としよつた農夫は斯う言つた 山村暮鳥
としよつた農夫は斯う言つた
あの頃からみればなにもかもがらりとかわつた
だがいつみてもいいのは
此のひろびろとした大空だけだぞい
わすれもしねえ
この大空にまん圓い月がでると
穀倉のうしろの暗い物蔭で
俺等(おいら)はたのしい逢引をしたもんだ
そこで汝(われ)あみごもつたんだ
何をかくすべえ
穀倉がどんな事でも知つてらあ
そうして草も燒けるやうな炎天の麥畑で
われあ生み落とされたんだ
それもこれもみんな天道樣がご承知の上のこつた
おいらはいつもかうして貧乏だが
われあ秣草(まぐさ)をうんと喰らつた犢牛(こうし)のやうに肥え太つてけつかる
犢牛のやうに強くなるこつた
うちの媼(ばばあ)もまだほんの尼つちよだつた
その抱き馴れねえ膝の上で
われあよく寢くさつた
それをみるのが俺等(おいら)はどんなにうれしかつたか
そして目がさめせえすれば
山犬のやうに吼えたてたもんだ
其處にはわれが目のさめるのを色色(いろん)な玩具(おもちや)がまつてただ
なんだとわれあおもふ
そこのその大きな鍬だ
それから納屋にあるあの犁と
壁に懸つてゐるあの大鎌だ
さあこれからは汝(われ)の番だ
おいらが先祖代代のこの荒れた畑地を
われあそのいろんなおもちやで
立派に耕作(つく)つてくらさねばなんねえ
われあ大(でけ)え男になつた
そこらの尼つ子がふりけえつてみるほどいい若衆(わけえしゆ)になつた
おいらはそれを思ふとうれしくてなんねえ
しつかりやつてくれよ
もうおいらの役はすつかりすんだやうなもんだが
おいらはおいらの蒔きつけた種子(たね)がどんなに芽ぶくか
それが唯(たつた)一つの氣がかりだ
それをみてからだ
それをみねえうちは誰がなんと言はうと
決して此の目をつぶるもんでねえだ
[やぶちゃん注:一行目「あの頃からみればなにもかもがらりとかわつた」の「かわつた」、十一行目「そうして草も燒けるやうな炎天の麥畑で」の「そうして」はママ。
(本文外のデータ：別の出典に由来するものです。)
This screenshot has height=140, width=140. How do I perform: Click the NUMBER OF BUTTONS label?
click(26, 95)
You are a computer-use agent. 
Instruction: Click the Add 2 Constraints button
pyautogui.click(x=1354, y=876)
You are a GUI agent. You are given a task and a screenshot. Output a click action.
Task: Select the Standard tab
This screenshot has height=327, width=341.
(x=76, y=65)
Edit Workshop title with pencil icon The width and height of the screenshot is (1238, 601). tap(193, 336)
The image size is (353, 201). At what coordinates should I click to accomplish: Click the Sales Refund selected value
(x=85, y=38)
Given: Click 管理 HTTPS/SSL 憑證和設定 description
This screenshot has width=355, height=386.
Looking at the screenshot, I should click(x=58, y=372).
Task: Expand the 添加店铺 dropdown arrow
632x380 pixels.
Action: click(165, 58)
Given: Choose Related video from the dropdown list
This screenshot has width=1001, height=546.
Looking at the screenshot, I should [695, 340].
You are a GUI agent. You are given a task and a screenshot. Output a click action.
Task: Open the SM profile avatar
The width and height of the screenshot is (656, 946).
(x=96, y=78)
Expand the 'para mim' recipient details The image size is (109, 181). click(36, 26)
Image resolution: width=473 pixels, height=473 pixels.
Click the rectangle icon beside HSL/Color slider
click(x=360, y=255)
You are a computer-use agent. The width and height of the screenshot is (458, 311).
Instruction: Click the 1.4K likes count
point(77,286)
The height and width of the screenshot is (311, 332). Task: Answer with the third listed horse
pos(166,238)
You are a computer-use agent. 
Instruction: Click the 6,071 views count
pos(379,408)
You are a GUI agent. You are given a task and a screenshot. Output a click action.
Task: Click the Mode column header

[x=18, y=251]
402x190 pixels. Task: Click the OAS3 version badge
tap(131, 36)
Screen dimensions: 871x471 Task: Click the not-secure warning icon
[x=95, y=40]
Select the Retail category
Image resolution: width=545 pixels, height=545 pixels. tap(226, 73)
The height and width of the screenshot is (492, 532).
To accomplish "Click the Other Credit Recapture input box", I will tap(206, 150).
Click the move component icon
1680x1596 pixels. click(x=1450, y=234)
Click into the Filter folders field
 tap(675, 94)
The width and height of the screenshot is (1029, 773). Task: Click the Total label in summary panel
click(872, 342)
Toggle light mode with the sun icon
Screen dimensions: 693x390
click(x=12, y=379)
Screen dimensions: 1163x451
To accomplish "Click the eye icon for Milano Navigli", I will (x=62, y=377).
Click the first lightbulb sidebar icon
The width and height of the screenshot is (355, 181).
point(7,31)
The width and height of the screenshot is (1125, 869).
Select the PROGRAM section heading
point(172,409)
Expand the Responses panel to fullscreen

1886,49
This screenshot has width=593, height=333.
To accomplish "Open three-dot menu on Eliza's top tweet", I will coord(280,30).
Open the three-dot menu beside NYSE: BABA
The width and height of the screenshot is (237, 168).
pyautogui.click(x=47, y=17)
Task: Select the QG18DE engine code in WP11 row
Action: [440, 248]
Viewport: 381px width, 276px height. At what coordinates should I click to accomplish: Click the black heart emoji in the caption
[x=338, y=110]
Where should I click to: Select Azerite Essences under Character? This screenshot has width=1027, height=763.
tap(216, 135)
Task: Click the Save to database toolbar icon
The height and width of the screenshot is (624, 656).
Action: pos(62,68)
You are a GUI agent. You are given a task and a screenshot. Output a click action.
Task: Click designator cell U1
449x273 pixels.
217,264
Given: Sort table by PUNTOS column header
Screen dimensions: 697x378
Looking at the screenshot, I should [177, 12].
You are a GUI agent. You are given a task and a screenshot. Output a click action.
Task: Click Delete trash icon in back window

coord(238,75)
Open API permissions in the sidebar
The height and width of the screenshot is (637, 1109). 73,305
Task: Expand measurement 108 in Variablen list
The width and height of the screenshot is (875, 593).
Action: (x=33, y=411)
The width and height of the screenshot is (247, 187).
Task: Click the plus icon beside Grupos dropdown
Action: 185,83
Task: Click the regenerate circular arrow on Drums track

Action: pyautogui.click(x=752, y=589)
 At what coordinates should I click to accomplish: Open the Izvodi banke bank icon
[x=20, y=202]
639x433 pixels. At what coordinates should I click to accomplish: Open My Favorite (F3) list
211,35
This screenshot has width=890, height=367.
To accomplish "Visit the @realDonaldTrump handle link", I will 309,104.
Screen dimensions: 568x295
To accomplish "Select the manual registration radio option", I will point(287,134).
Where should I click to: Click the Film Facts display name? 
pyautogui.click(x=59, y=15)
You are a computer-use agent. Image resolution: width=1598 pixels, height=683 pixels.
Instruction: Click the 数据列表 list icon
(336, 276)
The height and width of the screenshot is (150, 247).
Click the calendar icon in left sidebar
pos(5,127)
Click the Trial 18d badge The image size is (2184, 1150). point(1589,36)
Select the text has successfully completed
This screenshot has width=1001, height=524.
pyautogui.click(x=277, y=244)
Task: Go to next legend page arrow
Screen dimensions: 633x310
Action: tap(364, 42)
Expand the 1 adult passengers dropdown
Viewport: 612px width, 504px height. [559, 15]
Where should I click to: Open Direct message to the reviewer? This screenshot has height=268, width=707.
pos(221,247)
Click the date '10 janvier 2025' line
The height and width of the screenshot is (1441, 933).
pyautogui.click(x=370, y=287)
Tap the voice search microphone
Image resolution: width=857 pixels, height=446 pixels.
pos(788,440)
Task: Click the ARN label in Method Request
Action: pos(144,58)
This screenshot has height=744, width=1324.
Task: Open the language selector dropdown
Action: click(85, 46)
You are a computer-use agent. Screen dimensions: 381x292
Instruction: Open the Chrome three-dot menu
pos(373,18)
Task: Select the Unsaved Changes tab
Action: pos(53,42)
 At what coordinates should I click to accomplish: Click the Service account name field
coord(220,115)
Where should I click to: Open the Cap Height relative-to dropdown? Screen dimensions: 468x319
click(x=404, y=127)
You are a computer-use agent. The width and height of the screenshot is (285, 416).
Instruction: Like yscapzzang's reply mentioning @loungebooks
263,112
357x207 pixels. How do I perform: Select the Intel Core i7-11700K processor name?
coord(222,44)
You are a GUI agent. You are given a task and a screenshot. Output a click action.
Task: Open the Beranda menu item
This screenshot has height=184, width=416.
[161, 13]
なお、彌生書房版全詩集も「青空文庫」版(底本・昭和四一(一九六六)年講談社刊「日本現代文學全集 54 千家元麿・山村暮鳥・佐藤惣之助・福士幸次郎・堀口大學集」)も十五行目の「われあ秣草(まぐさ)をうんと喰らつた犢牛(こうし)のやうに肥え太つてけつかる」の頭の「われあ」を「われは」と《訂している》が、従えない。そもそも前後が「われあ」であるのにここだけを「われは」と《訂する》意図が全く不明である。]